Top of Quoted passage

Monday, September 05, 2005

Grizzly Man

"I believe the common character of the universe is not harmony, but hostility, chaos and murder." -- Werner Herzog, while narrating Grizzly Man

The above quote comes near the end of this incredible documentary -- really a character study of the fascinating Timothy Treadwell. For all my friends and family who have significantly more refined tastes than myself, I think I can finally recommend something you'll like in this.

Herzog says the quote while showing some of Treadwell's footage of a grizzly. In the footage Treadwell goes off on his fairly typical love diatribe for the beast, gazing on it with the kind of affection young children might have for their mothers. And the bears definitely are cute -- at least they are when they're on the screen, and you know they're really a couple thousand miles away in Alaska.

The documentary works on a wide range of levels. I particularly enjoyed the diverse range of viewpoints presented in the film -- we get to hear from parents and friends, park rangers and Inuit. And morticians...

Bottom of Quoted passage
Top of Stored data

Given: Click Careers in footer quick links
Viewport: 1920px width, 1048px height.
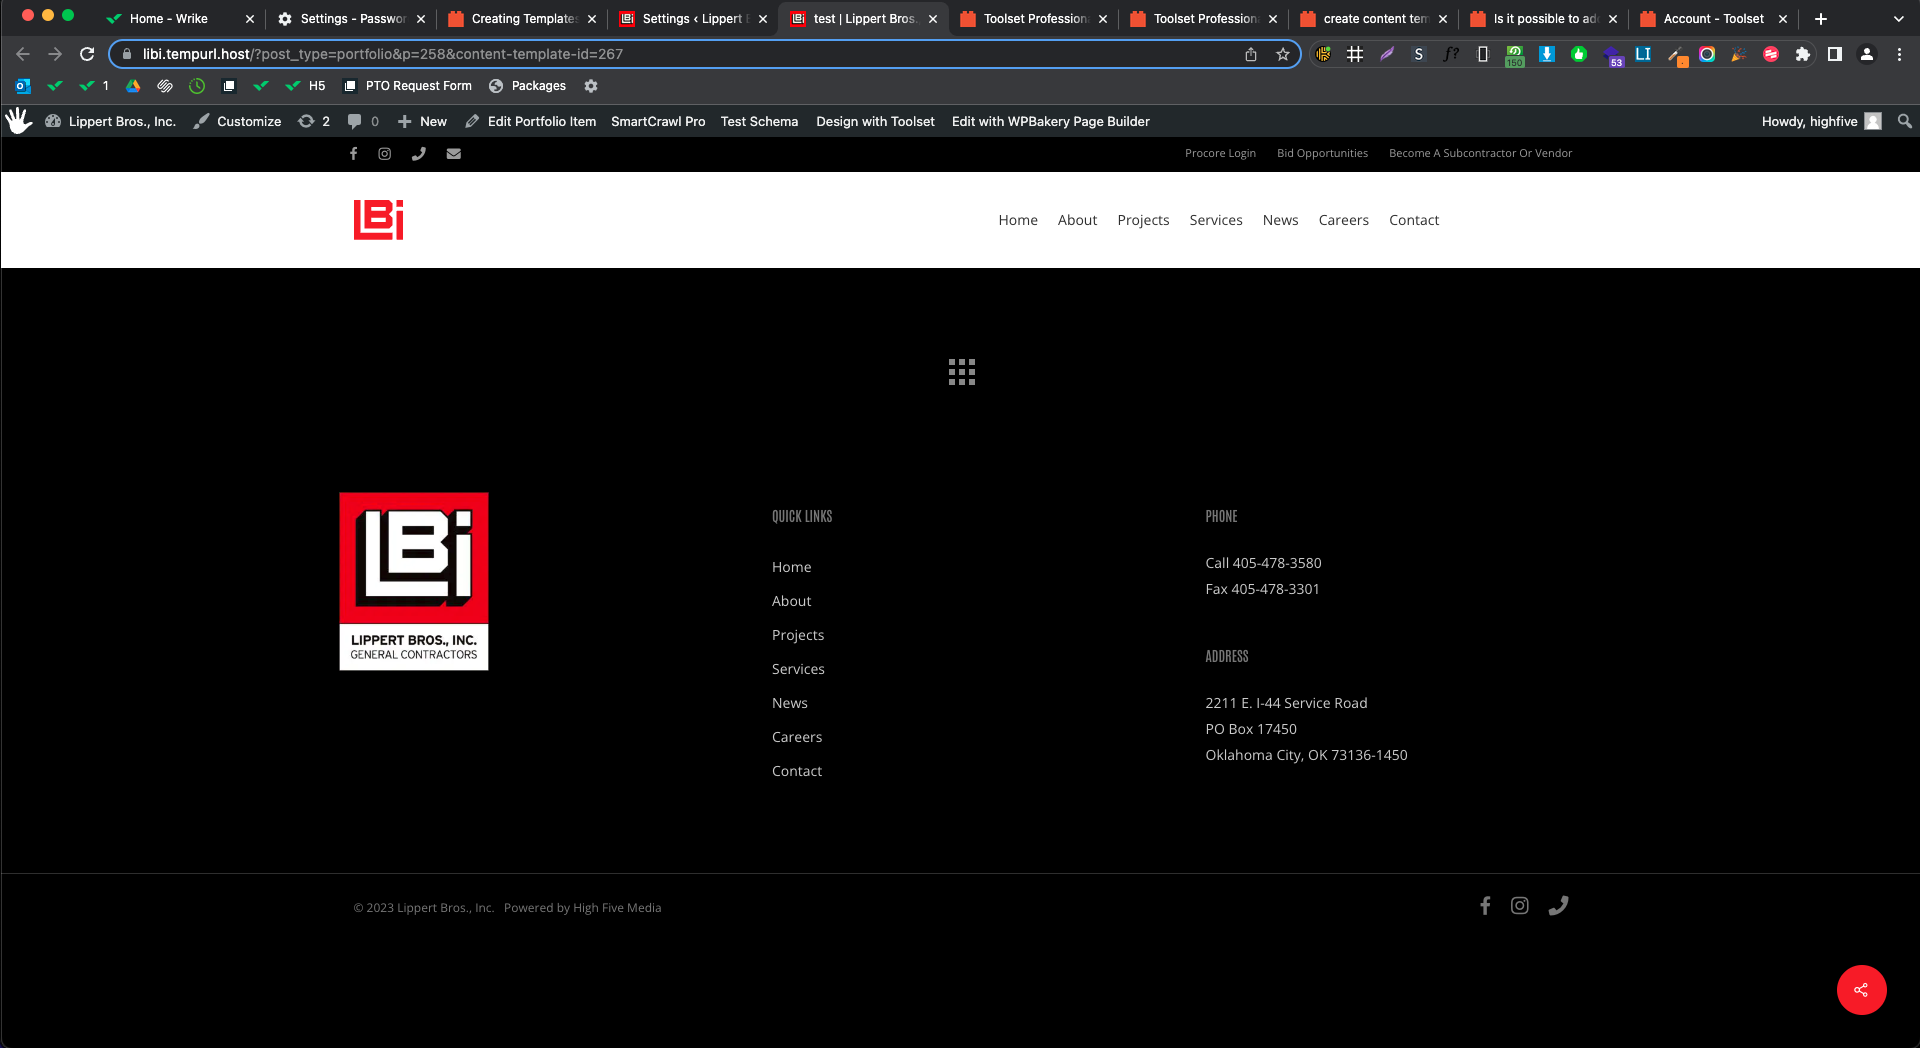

Bottom of Stored data

* [Your tasks]:
a) From the blog post on Grizzly Man, list every group of people the film lets viewers hear from.
b) Pick up the blog post on Grizzly Man after its last sentence and carry it on.

* [Results for each task]:
a)
- parents
- friends
- park rangers
- Inuit
- morticians

b)
The range of viewpoints I think helps present a fuller picture of Treadwell -- not really a hero, not merely a crackpot: the kind of person who strives toward the heroic in a time and place that doesn't need that -- the bears are doing just fine (30,000 strong with not much poaching in Alaska) and he's quite possibly endangering them more than helping them. But Treadwell also strives toward some kind of greater human experience and, misguided though it may be, that's worth something.

One thing that Herzog does particularly well is pull out the reality of the people he films. Frankly, some of these people are downright flaky. For them, Herzog shows us enough to see the strangeness, but also shows us a bit more -- their human emotions, which aren't strange at all.

He does the same with the un-flaky ones -- but for these a neat little dynamic plays out. We start with the regular interview, and during this the normal people often come off a little affected. The camera is an uncomfortable thing and you need a routine for it. But Herzog leaves the camera running after the scene ends, so that the silence drags out a little bit. And in those moments after the moment you can sometimes see the real person.

He makes this explicit (even explains the technique) when presenting the footage Treadwell shot. Treadwell's planned scenes always feature Treadwell in the foreground -- nature off to the side just a bit. But since Treadwell often set up the camera himself there'd be these moments before and after the shot where he'd be running to or from the camera, or moving around elsewhere.

And it's in these found moments that Treadwell's footage becomes art -- wind sliding through bushes or a pair of foxes at play in the fields.

A common misconception about entropy, held by both nihlists and intelligent design theorists, is that entropy is the tendency toward disorder.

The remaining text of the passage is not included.